Exercise details:
Copy the material word for word, from the line containing "Select the Energy panel icon" through the end of the material, leaving out the pictures.

Stored rows:
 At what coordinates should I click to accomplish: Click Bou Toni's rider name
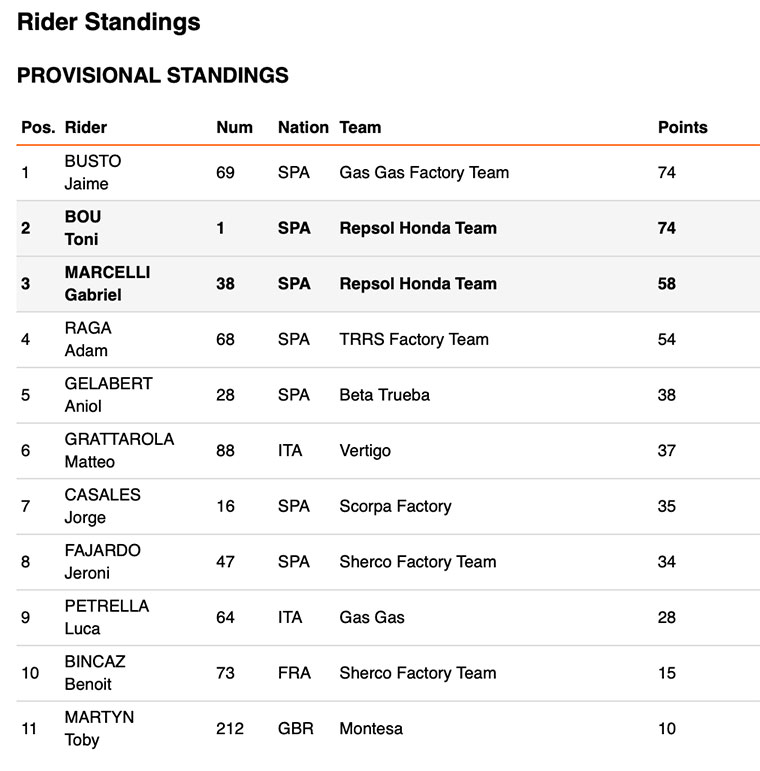(82, 228)
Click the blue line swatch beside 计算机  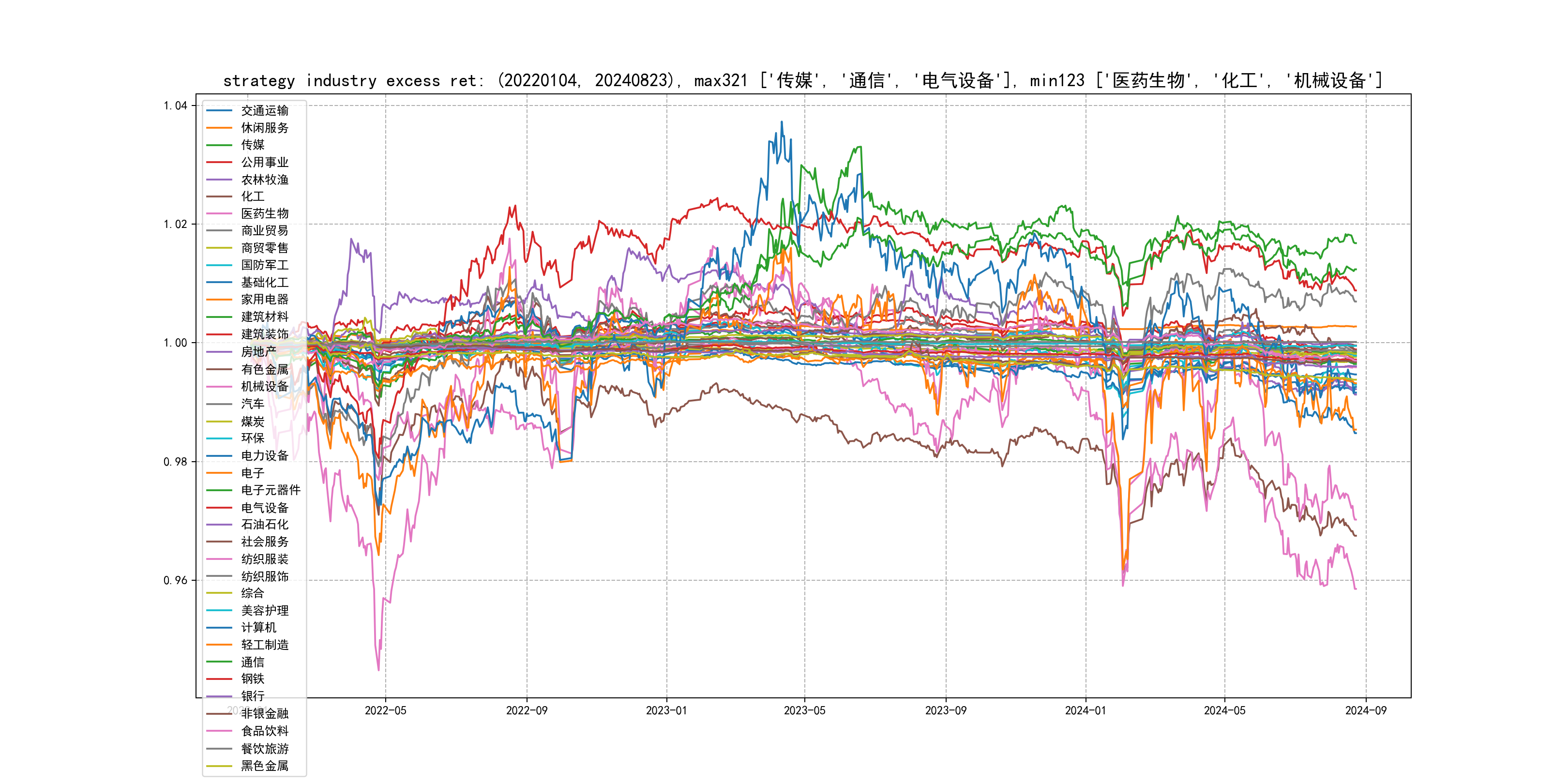point(219,628)
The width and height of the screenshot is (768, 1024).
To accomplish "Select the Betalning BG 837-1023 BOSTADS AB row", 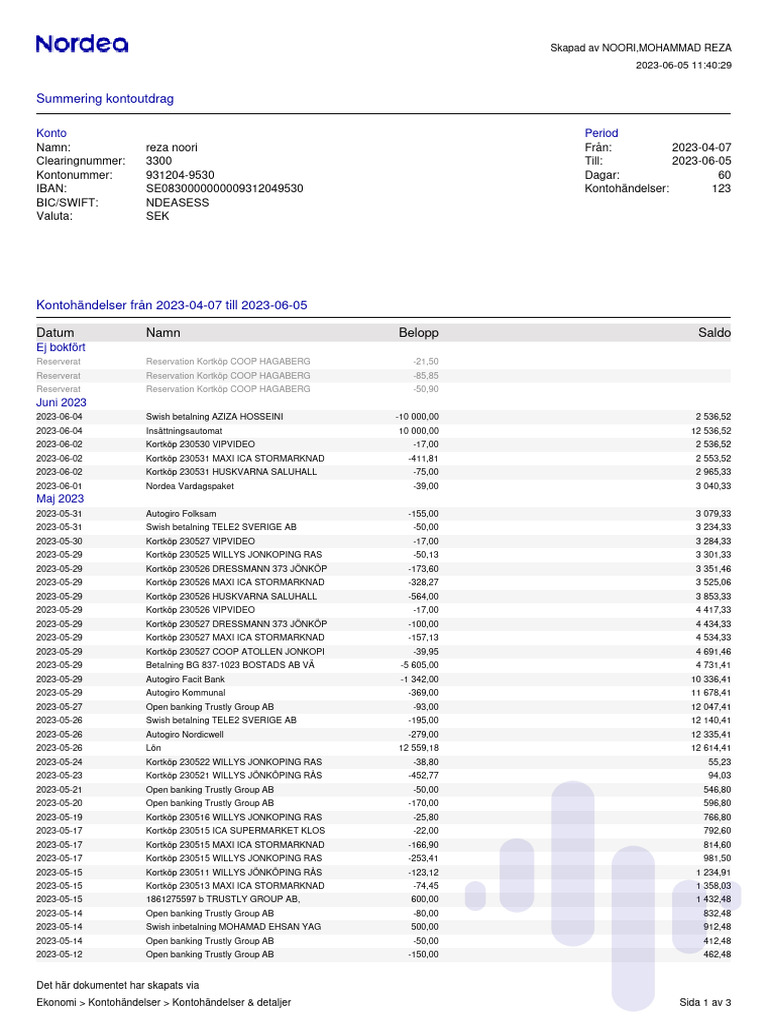I will pyautogui.click(x=383, y=665).
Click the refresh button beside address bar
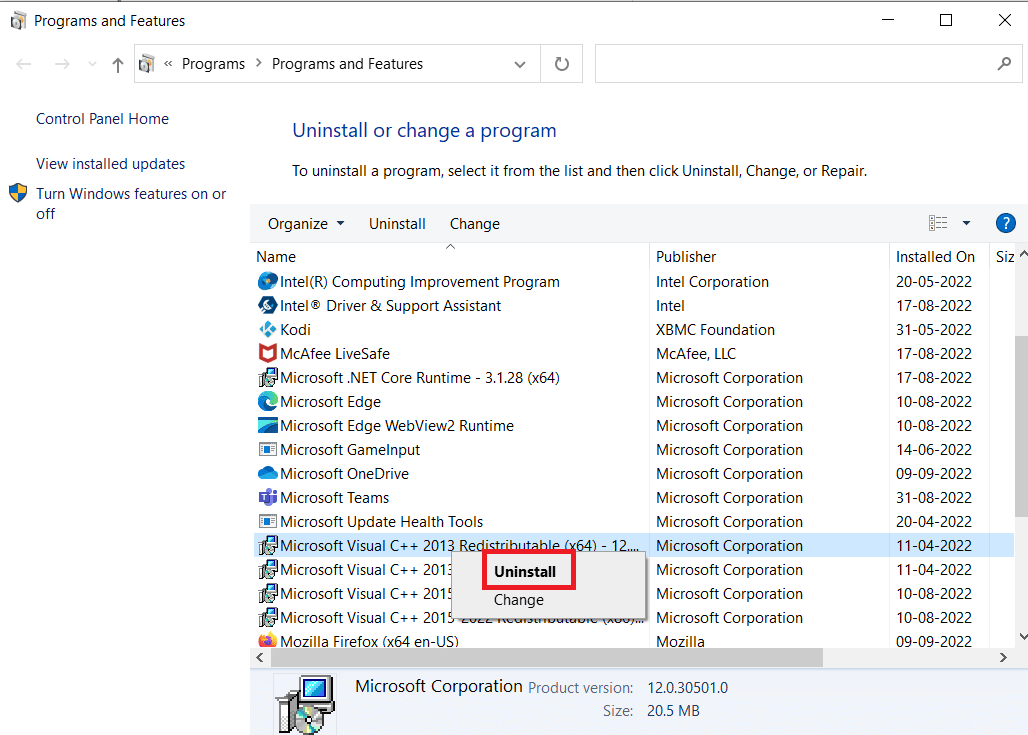Viewport: 1028px width, 735px height. click(562, 64)
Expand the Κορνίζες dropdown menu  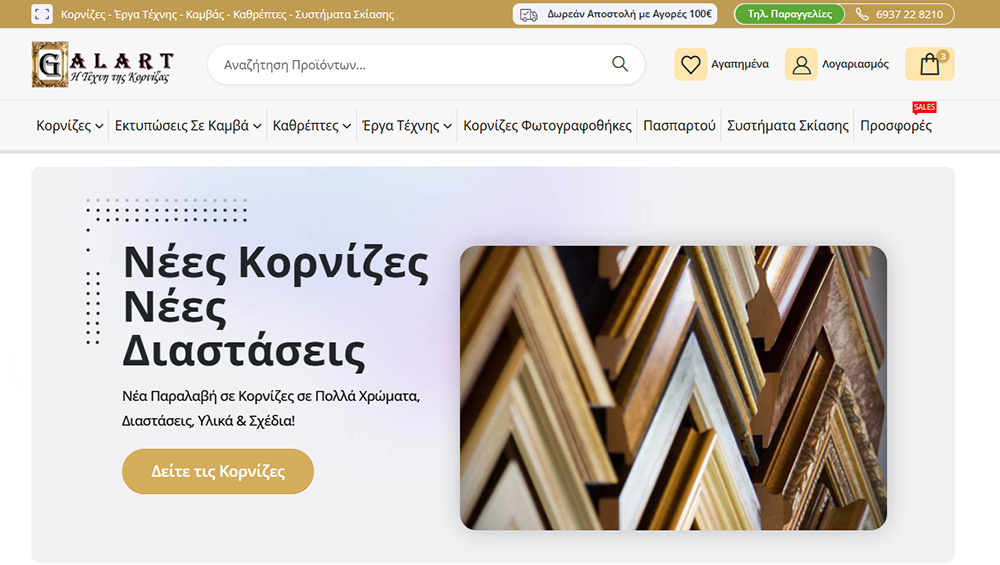(x=70, y=126)
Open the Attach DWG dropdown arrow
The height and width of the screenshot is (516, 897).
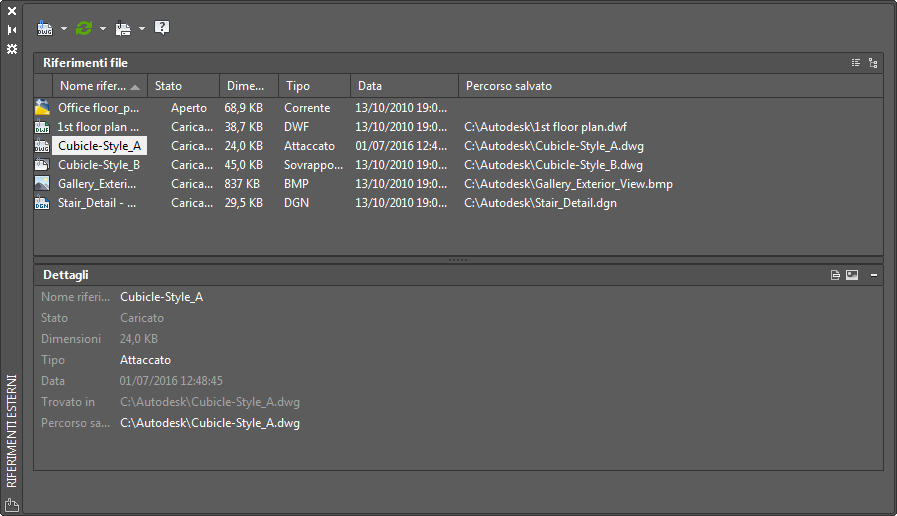64,29
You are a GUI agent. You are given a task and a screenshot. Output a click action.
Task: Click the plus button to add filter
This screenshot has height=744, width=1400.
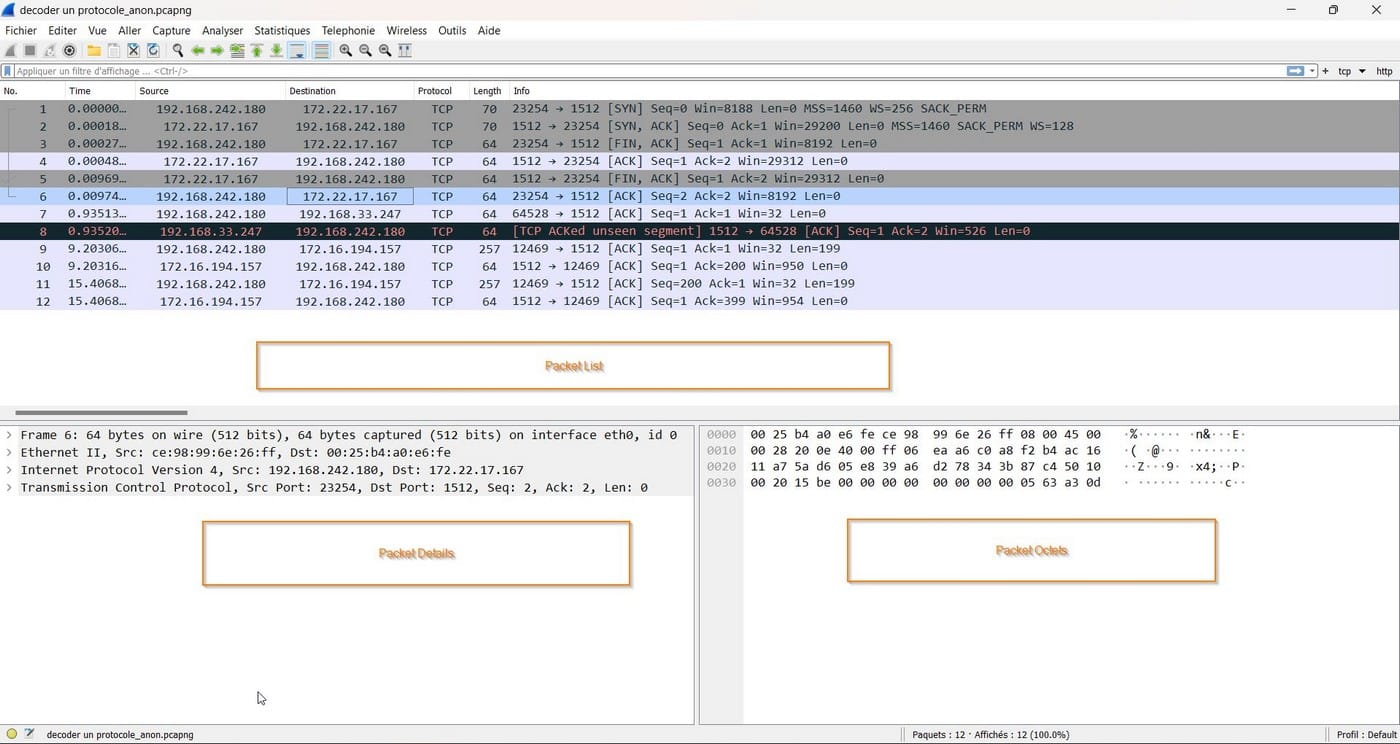(1325, 71)

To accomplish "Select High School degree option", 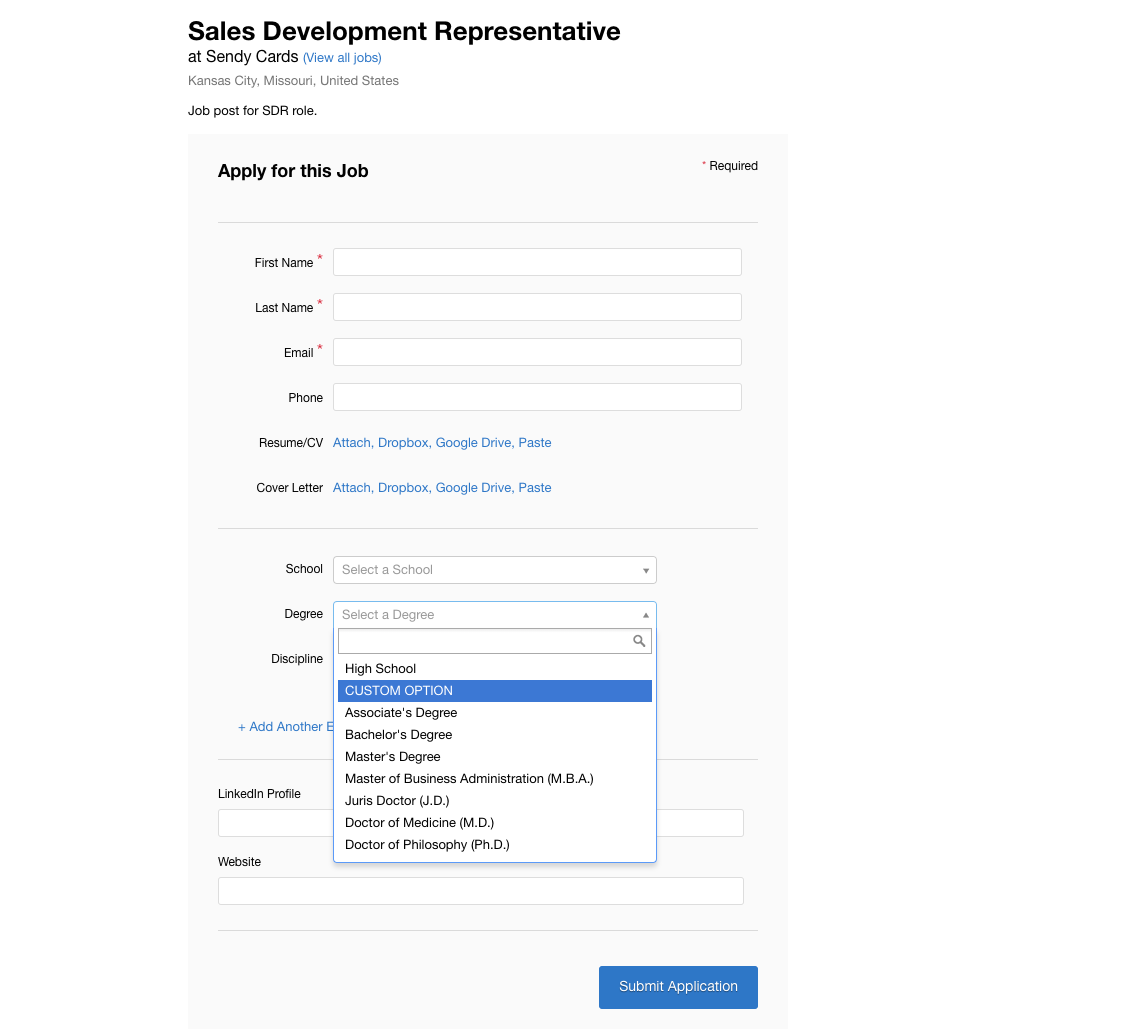I will pos(381,669).
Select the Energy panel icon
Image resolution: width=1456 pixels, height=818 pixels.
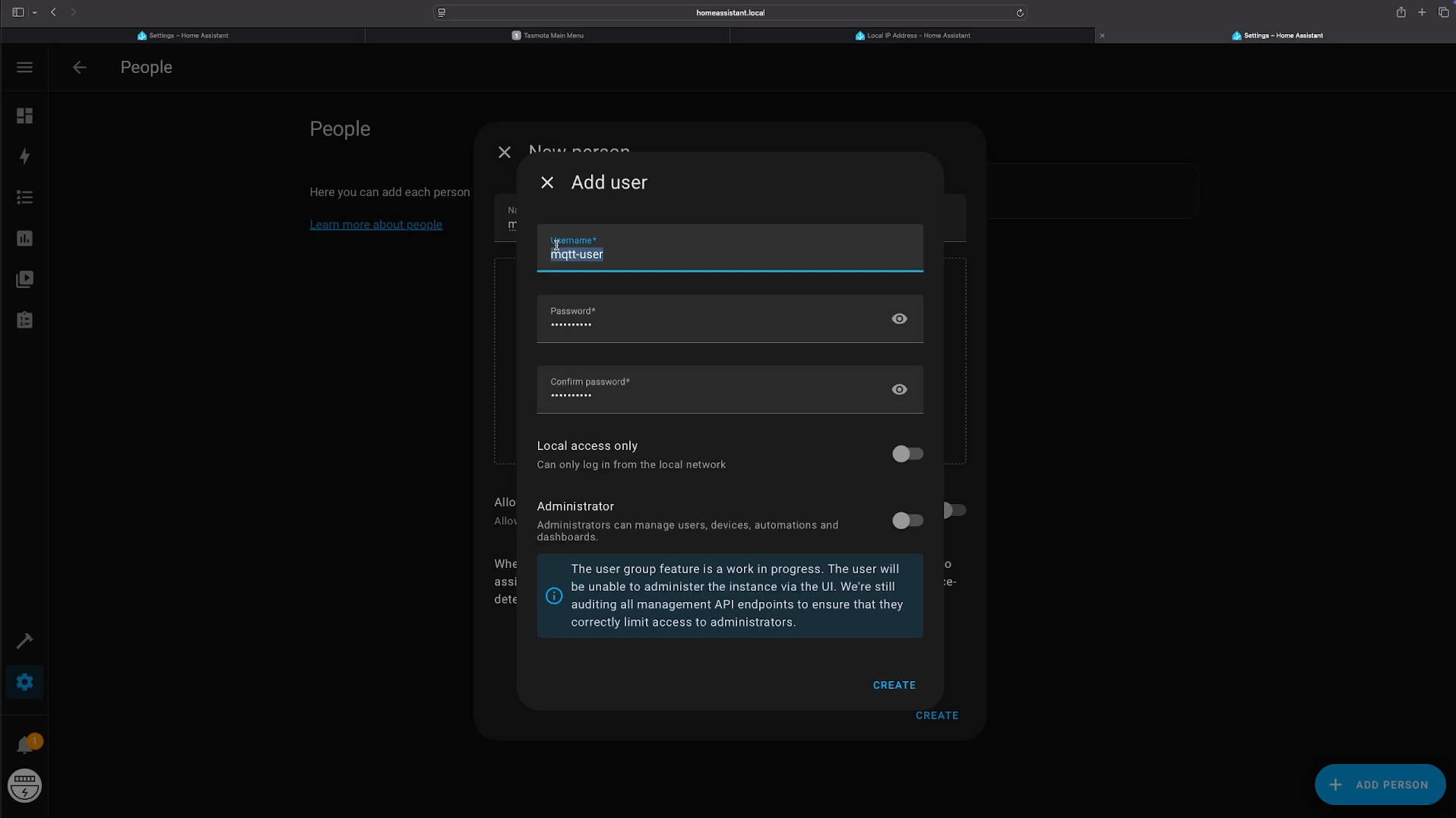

Answer to the exercise:
Select the Energy panel icon
Image resolution: width=1456 pixels, height=818 pixels.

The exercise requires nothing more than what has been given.